Coca-Cola Moves Into China’s Bottled Tea Market

The Chinese have enjoyed tea for millennia, but they have only been bottling the cold version for five years.

In that time, though, a tea revolution has been simmering, with millions of Chinese taking a liking to the cold version of their old staple beverage.

The total sales volume for bottled tea last year reached 1.9 million tons, a small portion of the total bottled beverage market, which stood at 15 million tons in 2000. Sixty percent of those sales were soda and water products.

Still, experts see the iced tea market heating up in coming years as competition heightens.

Until now, competition has been rare because it was controlled by a few brands such as Kangshifu, President, Suntory, Kirin and Asahi. Xurisheng, the first domestic bottled-tea brand, sold 2.3 billion yuan (US$277 million) worth of iced black tea last year.

Now big beverage makers from home and abroad are pushing their way into the market.
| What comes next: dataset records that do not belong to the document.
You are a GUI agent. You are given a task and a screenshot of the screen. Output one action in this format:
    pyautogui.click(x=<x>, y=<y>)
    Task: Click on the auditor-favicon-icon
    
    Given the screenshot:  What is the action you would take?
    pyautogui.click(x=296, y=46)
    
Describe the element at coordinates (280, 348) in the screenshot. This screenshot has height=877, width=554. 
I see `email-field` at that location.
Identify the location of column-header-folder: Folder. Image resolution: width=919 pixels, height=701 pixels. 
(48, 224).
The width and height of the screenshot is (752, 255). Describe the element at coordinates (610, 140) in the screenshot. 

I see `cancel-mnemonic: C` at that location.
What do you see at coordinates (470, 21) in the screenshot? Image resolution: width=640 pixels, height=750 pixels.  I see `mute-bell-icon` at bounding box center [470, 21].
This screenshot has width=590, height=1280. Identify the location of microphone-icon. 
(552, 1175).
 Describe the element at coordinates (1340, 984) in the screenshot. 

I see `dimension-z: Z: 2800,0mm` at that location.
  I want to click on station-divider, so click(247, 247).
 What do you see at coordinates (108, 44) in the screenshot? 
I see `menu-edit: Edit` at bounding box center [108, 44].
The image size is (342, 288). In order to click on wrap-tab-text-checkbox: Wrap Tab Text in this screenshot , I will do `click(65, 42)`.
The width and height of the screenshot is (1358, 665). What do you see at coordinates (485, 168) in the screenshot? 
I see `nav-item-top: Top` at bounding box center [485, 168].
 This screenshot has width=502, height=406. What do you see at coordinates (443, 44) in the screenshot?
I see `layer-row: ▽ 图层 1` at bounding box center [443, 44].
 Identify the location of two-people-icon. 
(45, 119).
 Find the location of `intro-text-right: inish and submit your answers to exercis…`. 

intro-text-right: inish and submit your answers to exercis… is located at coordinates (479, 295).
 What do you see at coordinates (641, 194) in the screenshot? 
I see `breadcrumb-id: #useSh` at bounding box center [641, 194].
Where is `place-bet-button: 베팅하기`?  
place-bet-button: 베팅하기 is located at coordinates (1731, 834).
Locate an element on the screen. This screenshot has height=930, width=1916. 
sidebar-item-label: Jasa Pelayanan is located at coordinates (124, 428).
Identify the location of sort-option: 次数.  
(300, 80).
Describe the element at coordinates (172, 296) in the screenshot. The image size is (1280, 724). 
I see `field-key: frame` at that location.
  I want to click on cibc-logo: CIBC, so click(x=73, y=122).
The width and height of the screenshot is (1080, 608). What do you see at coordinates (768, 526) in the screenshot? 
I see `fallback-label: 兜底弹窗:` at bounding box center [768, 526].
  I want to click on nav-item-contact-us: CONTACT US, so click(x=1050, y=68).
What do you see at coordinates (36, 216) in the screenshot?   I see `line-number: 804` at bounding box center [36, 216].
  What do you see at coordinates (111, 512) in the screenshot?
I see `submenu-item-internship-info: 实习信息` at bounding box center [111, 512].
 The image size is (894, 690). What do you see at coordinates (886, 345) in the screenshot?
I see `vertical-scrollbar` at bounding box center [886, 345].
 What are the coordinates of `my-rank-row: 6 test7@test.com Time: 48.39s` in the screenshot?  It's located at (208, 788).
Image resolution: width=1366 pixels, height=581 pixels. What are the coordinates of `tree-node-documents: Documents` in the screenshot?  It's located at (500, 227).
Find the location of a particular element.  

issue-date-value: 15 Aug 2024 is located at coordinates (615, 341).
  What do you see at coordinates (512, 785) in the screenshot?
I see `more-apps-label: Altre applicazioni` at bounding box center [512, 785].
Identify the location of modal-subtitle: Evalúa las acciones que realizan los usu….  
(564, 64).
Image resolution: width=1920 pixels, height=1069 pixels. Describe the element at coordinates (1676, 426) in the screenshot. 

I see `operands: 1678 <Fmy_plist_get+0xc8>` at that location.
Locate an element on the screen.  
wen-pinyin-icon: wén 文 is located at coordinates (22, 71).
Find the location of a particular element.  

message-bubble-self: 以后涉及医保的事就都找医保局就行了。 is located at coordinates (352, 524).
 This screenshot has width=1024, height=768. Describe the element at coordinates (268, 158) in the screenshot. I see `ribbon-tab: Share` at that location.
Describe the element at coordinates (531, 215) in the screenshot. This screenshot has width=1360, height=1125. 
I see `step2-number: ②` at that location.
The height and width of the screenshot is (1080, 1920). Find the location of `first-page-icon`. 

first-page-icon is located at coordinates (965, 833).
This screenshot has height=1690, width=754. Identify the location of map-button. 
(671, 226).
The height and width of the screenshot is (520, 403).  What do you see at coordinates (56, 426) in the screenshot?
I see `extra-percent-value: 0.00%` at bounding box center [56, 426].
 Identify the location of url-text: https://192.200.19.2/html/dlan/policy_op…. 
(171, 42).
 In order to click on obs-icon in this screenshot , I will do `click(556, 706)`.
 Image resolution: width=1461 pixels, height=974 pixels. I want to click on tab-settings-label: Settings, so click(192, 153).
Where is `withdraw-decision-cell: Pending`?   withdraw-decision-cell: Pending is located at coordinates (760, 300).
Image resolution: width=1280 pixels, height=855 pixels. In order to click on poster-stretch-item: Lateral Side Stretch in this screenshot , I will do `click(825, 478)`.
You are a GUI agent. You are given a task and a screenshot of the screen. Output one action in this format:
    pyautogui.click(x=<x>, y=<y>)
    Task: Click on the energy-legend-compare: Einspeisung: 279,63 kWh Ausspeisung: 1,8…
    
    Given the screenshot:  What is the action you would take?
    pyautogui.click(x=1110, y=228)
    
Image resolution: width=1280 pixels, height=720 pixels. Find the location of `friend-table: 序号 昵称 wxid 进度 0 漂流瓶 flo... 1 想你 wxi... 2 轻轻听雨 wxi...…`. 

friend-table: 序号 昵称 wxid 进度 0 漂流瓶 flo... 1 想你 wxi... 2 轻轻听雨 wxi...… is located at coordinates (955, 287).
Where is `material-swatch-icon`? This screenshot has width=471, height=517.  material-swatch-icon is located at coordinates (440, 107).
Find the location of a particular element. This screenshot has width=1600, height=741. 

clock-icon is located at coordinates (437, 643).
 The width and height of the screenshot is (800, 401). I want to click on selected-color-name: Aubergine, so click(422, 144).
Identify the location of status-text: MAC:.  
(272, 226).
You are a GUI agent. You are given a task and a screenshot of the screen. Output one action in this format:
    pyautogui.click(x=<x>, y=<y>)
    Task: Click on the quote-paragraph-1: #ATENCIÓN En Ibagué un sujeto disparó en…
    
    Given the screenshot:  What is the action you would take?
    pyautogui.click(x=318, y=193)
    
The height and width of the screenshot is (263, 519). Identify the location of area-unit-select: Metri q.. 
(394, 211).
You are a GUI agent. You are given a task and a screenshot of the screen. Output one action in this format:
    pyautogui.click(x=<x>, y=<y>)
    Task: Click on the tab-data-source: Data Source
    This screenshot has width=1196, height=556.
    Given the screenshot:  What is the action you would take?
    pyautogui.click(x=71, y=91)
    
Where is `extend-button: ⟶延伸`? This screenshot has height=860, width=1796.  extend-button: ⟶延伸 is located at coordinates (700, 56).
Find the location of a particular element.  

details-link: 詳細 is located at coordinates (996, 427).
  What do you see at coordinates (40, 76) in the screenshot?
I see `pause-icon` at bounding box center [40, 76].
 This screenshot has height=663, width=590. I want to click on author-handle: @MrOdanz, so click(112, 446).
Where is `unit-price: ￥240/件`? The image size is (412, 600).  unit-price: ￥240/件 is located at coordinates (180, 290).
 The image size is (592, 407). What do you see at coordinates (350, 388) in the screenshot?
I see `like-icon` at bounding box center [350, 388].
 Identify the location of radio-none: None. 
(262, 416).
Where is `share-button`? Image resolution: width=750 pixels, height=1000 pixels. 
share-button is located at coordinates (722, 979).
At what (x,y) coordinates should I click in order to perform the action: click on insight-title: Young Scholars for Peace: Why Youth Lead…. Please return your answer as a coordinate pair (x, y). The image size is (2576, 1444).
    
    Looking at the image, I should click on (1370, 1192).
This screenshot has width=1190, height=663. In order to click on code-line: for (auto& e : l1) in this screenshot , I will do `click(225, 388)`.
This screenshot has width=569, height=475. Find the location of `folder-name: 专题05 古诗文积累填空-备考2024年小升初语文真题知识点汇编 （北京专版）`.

US-based Coca-Cola Co introduced Lanfeng honey green tea in April, a new product first launched in Hong Kong and now sold in Shanghai, Hangzhou and other domestic markets.

With its publicity campaign, the international beverage magnate is positioning itself as a diversifying company.

Almost overnight, Coca-Cola offered a whole range of tea products, from the initial honey green tea to other varieties, such as Oolong tea, jasmine tea and ice lemonade tea.

"They have charged into China's tea market mainly because of the slump of the soda drink market worldwide in recent years and the huge potential of China's bottled-tea market,'' said Liu Qinjin, a tea expert.

Tea beverages, with their low-calorie, low-fat and low-sugar content, are considered both healthy and thirst-quenching. In addition, ready-made bottled tea, compared with traditional hot tea, is more convenient.

The international tea-beverage market has grown at an annual rate of 17 percent in recent years. In Japan, there are 200 varieties of tea, with an annual consumption totaling 3.6 million tons. In the United States, tea beverages are a US$2 billion-a-year industry.

China has seen dramatic growth, too. Tea-beverage output is expected to reach 3 million tons this year.

This has made the Chinese tea market a draw for major beverage makers.

"The domestic bottled tea market will experience the same hot competition that soda drinks and bottled water see,'' Liu said.

Some domestic bottlers are fighting back. A month after Coca-Cola's green tea debut in Shanghai and Hangzhou, the Hangzhou-based Wahaha Group, China's largest beverage maker, announced that it would also enter the tea market with its Future line of bottled teas. The Future product is being aggressively promoted.

"As the country's largest beverage enterprise, we naturally won't give up the tea-beverage market,'' said Wahaha spokeswoman He Mingli.

She predicted that the market will endure fierce competition among different brands, followed by a shake-out.